Mataram, tipikorinvestigasinews.id – Dinas Perdagangan Kota Mataram terus melakukan pemantauan harga sejumlah komoditas dan kebutuhan pokok secara rutin masyarakat. Hal ini dilakukan menyusul belum stabilnya harga beberapa komoditas penting, terutama cabai rawit yang saat ini masih berada di angka Rp90.000 hingga Rp100.000 per kilogram. Rabu, (9/3/2025)
Kepala Bidang Bahan Pokok dan Penting (Bapokting) Dinas Perdagangan Kota Mataram, Sri Wahyunida, menjelaskan bahwa harga cabai disebabkan oleh minimnya pasokan dari luar daerah. “Yang tersedia di pasaran sekarang hanya cabai lokal. Cabai dari luar belum ada yang masuk. Ini yang menyebabkan harga masih tinggi,” ujarnya.
Menurutnya, cabai rawit menjadi satu-satunya komoditas yang saat ini mengalami gangguan signifikan, sementara harga bahan pokok lainnya relatif stabil atau mendekati normal. “Harga tomat sudah mulai turun, kini di kisaran Rp10.000 per kilogram. Bawang merah juga sudah mendekati harga normal, sekitar Rp30.000. Bawang putih pun tak jauh berbeda,” jelasnya.

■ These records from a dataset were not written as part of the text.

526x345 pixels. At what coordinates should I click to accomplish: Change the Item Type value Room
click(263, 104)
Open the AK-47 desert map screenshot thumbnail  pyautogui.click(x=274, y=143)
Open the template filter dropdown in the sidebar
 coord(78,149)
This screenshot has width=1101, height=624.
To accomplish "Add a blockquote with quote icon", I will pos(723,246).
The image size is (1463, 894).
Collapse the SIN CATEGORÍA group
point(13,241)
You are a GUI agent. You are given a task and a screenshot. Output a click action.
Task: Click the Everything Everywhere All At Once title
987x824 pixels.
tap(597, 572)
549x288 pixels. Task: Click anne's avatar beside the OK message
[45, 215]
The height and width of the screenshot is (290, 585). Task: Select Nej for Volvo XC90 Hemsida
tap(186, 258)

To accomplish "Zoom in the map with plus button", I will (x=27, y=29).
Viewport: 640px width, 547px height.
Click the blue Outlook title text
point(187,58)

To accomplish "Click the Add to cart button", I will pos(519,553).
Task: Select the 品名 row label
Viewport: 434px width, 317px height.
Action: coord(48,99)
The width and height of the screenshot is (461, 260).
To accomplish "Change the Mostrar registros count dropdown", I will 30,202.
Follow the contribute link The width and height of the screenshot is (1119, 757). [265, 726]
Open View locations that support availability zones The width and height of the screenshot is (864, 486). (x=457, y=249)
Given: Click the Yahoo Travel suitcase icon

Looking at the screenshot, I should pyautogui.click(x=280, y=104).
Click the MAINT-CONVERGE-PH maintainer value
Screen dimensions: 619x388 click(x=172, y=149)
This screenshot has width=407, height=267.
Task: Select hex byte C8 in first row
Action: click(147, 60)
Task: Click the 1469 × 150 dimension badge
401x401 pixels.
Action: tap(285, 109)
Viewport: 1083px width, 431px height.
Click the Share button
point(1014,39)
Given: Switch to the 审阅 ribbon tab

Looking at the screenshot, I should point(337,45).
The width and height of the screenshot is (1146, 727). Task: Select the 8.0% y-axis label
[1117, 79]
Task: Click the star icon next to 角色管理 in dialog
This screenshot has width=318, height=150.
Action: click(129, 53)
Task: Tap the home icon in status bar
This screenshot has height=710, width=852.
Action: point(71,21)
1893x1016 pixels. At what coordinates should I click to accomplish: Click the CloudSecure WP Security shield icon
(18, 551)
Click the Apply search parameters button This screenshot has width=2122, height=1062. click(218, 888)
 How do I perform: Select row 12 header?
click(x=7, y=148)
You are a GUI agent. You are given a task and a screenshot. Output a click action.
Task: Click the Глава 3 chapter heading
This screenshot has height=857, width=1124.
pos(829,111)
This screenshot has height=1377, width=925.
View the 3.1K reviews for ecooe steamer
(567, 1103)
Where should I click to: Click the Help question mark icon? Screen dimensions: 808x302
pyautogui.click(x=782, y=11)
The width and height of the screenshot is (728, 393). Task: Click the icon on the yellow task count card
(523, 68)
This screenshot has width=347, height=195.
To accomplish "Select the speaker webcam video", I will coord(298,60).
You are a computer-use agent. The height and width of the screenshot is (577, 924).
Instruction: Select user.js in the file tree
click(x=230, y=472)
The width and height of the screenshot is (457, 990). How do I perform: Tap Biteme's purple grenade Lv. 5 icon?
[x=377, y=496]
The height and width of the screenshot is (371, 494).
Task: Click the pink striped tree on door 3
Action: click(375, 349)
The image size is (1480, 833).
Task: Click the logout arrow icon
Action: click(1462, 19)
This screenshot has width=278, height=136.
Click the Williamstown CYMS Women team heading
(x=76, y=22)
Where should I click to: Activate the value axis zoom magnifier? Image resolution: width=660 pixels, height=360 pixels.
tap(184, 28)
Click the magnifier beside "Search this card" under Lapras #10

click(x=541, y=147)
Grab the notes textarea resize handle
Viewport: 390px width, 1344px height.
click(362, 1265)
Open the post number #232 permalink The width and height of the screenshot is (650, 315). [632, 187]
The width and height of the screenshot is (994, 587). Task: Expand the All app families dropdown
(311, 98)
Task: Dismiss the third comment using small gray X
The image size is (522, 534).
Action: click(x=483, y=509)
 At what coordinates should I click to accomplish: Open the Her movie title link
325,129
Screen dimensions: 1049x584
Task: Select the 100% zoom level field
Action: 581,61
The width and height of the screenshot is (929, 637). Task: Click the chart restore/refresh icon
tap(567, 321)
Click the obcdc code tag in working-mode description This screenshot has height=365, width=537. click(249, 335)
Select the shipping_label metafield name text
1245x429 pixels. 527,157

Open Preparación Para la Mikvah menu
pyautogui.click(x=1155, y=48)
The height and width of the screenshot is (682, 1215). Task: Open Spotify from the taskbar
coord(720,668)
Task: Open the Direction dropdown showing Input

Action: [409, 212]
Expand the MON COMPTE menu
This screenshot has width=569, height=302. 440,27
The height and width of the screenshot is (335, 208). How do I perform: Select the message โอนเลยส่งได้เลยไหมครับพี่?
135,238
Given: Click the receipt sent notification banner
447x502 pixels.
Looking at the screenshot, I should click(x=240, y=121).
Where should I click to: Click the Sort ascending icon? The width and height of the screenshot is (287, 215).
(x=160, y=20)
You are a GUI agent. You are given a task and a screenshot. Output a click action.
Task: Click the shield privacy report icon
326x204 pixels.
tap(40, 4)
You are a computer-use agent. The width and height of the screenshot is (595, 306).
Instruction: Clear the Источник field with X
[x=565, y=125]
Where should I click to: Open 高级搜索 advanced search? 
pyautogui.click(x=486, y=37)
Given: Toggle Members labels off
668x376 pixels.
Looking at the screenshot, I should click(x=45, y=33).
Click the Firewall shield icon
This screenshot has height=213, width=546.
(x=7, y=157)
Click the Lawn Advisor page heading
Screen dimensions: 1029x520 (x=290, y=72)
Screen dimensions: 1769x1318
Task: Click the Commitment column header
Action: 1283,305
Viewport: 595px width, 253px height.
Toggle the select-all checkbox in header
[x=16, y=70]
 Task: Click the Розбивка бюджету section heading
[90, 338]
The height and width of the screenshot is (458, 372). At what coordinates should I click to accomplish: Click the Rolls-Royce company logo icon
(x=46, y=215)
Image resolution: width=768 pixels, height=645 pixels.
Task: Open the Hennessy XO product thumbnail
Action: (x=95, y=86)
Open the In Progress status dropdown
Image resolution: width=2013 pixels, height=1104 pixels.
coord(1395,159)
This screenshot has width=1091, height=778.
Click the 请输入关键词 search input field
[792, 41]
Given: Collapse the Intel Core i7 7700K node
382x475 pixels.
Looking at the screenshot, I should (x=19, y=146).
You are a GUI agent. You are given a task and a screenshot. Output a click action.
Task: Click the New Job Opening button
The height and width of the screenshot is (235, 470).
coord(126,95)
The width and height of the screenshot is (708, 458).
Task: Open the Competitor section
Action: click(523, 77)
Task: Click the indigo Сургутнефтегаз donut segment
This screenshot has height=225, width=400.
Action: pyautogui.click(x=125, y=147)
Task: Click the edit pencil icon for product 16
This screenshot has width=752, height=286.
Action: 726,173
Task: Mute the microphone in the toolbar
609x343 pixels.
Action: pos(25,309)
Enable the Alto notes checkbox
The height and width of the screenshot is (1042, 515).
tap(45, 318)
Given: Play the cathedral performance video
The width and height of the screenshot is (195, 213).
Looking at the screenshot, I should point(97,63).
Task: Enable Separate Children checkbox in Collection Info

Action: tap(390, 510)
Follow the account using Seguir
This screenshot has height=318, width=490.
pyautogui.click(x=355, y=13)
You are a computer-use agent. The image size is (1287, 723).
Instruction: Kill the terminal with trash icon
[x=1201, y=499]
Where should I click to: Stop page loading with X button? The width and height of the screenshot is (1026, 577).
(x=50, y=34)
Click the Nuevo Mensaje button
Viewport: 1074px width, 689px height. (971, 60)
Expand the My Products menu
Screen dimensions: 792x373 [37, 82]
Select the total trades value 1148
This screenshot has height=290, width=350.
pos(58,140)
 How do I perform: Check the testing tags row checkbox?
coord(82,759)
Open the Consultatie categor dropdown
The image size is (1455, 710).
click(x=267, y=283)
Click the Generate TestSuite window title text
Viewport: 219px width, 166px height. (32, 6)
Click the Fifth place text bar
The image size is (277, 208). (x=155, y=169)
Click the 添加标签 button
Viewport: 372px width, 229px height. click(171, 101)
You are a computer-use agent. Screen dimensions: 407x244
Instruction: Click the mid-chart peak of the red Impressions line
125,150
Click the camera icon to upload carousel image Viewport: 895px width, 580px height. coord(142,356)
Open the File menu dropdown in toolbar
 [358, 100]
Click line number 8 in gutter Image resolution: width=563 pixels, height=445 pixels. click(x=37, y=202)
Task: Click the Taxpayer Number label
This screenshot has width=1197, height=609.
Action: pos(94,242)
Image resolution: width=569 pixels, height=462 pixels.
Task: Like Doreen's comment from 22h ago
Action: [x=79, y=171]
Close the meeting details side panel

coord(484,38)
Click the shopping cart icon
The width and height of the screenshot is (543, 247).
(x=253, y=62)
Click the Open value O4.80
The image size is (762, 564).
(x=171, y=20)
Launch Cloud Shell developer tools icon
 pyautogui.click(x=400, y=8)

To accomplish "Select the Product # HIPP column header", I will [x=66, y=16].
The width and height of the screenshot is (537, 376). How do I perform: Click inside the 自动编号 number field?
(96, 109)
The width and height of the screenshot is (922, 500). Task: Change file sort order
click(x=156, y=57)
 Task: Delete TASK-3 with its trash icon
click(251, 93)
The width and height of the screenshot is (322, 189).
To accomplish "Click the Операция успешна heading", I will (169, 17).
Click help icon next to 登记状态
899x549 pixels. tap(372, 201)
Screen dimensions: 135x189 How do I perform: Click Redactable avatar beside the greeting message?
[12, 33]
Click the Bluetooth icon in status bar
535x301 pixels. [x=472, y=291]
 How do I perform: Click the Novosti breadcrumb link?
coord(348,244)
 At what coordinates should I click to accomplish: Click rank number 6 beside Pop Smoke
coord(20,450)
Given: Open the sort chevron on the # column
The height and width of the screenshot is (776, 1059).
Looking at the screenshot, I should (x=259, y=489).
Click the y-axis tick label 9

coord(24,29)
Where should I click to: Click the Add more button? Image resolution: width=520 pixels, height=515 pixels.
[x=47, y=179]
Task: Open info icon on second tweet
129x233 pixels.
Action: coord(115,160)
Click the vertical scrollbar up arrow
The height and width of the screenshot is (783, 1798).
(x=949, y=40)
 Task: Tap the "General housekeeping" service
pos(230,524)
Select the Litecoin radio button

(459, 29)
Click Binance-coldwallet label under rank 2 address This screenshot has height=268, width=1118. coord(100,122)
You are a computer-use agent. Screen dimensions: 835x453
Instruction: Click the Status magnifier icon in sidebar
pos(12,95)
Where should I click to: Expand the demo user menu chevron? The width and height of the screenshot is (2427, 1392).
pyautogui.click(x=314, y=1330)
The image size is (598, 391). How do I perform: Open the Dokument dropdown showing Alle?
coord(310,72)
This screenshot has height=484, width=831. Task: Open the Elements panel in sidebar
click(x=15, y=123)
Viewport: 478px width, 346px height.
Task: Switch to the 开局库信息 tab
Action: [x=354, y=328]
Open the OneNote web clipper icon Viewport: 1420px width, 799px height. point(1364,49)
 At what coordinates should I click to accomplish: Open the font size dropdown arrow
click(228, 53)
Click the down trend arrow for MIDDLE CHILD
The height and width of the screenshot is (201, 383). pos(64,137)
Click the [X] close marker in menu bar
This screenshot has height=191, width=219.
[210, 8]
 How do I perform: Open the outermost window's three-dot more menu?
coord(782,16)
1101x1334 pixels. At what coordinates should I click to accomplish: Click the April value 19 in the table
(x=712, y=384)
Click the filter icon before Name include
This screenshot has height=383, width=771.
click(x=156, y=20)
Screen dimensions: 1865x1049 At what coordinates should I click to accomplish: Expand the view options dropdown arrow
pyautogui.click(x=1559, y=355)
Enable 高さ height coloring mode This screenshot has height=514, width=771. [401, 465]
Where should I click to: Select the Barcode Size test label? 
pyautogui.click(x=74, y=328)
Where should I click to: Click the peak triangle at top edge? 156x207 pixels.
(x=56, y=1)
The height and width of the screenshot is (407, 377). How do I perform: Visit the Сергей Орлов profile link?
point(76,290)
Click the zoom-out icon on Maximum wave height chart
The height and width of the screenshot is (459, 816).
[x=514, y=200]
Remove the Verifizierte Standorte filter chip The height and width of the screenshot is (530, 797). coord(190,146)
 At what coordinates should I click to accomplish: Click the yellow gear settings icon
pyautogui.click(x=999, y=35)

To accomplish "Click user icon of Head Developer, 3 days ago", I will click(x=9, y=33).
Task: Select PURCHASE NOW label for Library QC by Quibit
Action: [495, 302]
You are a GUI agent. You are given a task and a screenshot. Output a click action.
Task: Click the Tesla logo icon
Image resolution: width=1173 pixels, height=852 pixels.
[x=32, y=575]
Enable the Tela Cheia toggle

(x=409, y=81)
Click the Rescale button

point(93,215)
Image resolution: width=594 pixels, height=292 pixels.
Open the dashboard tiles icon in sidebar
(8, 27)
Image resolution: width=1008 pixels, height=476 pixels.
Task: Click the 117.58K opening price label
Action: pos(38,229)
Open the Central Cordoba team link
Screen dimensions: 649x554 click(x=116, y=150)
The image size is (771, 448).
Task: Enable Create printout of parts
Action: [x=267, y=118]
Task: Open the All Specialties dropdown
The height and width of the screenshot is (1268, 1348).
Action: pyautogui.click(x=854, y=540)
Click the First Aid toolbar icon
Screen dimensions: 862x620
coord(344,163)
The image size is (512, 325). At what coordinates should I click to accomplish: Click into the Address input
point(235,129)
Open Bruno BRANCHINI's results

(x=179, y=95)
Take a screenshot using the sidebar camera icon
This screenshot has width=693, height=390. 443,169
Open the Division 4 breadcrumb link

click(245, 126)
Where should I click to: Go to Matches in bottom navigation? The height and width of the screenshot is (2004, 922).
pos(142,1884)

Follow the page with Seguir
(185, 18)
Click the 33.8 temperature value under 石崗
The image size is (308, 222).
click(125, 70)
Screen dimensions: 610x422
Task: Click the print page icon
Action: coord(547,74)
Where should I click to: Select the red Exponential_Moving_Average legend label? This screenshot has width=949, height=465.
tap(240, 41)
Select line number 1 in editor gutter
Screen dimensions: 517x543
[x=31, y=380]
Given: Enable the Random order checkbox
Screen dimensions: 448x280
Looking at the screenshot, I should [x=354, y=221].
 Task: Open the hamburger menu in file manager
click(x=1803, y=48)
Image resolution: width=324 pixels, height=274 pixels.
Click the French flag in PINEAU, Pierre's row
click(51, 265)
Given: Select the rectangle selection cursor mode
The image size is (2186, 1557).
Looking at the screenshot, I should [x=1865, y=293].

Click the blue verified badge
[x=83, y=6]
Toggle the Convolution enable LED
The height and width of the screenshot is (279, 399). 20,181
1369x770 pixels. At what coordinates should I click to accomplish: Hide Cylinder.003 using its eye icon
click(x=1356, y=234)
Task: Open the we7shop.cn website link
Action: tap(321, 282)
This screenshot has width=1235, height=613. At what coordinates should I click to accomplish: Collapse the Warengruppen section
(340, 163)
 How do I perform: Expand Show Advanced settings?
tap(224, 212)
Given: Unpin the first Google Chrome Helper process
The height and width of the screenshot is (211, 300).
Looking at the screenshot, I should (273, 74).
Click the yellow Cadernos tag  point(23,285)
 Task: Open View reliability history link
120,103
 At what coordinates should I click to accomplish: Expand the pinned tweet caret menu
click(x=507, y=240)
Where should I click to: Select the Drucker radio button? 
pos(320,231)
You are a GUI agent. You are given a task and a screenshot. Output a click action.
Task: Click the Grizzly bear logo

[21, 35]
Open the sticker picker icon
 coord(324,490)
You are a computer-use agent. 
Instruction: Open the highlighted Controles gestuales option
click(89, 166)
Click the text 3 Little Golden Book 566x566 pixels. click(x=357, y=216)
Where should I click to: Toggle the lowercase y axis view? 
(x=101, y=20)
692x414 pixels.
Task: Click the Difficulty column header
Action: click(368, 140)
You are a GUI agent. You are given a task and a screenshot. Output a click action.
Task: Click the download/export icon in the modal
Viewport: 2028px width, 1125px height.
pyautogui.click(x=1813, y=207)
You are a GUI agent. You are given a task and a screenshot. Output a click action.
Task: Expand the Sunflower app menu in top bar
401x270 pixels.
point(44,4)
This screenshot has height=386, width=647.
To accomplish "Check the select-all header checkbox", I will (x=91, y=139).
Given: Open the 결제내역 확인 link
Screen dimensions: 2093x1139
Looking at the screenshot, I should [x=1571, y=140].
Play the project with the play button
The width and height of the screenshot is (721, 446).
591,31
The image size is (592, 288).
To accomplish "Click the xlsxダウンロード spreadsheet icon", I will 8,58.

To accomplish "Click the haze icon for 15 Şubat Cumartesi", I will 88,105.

Sri juga menyampaikan bahwa ia terus memperhatikan harga melalui program Warung Pantasi Mentaram (Pantau Tanggap Inflasi Menuju Target Aman), yang ditempatkan di sejumlah pasar tradisional. Di warung ini, beberapa bahan pokok dijual dengan harga terkontrol, seperti minyak goreng “Minyak Kita” yang dipatok Rp15.700 per liter.
Namun, pengirimannya belum dapat memastikan penyebab utama keterlambatan pasokan cabai dari luar daerah.